» **Material for this task**:
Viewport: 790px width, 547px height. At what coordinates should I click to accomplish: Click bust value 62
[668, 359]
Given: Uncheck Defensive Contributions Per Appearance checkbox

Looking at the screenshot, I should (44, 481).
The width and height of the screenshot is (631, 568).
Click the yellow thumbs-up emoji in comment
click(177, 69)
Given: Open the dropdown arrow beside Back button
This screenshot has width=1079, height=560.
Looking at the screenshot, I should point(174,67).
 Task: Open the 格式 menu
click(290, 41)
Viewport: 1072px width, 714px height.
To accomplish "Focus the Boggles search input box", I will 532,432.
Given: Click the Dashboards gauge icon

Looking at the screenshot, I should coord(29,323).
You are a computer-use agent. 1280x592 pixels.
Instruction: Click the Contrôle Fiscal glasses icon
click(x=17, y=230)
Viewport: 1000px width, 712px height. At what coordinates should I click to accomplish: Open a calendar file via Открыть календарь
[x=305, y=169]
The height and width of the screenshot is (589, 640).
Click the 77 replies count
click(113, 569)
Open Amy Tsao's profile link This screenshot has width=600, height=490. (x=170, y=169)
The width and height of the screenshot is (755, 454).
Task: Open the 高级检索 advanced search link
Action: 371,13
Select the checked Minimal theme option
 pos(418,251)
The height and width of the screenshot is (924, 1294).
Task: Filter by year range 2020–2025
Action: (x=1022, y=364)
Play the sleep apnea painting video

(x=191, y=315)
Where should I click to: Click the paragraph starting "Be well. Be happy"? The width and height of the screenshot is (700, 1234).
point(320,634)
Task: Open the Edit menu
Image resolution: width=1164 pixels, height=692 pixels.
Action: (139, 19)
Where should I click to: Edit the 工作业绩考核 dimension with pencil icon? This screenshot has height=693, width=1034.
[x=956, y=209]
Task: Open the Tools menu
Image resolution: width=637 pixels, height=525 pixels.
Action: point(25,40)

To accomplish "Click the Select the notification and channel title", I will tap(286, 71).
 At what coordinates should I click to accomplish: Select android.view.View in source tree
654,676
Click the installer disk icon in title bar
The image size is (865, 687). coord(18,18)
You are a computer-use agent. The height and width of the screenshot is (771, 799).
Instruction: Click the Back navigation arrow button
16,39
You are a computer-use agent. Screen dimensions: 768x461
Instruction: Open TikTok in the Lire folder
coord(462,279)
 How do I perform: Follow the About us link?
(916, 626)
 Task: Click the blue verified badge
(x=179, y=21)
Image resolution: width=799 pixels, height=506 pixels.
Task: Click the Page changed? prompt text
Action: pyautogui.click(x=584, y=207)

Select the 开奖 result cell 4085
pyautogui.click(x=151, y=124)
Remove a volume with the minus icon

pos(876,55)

» **Instructions to follow**: The answer must be every line of the records above that holds the word "will".

» **Task response**:
To accomplish "Focus the Boggles search input box", I will 532,432.
To accomplish "Click the Select the notification and channel title", I will tap(286, 71).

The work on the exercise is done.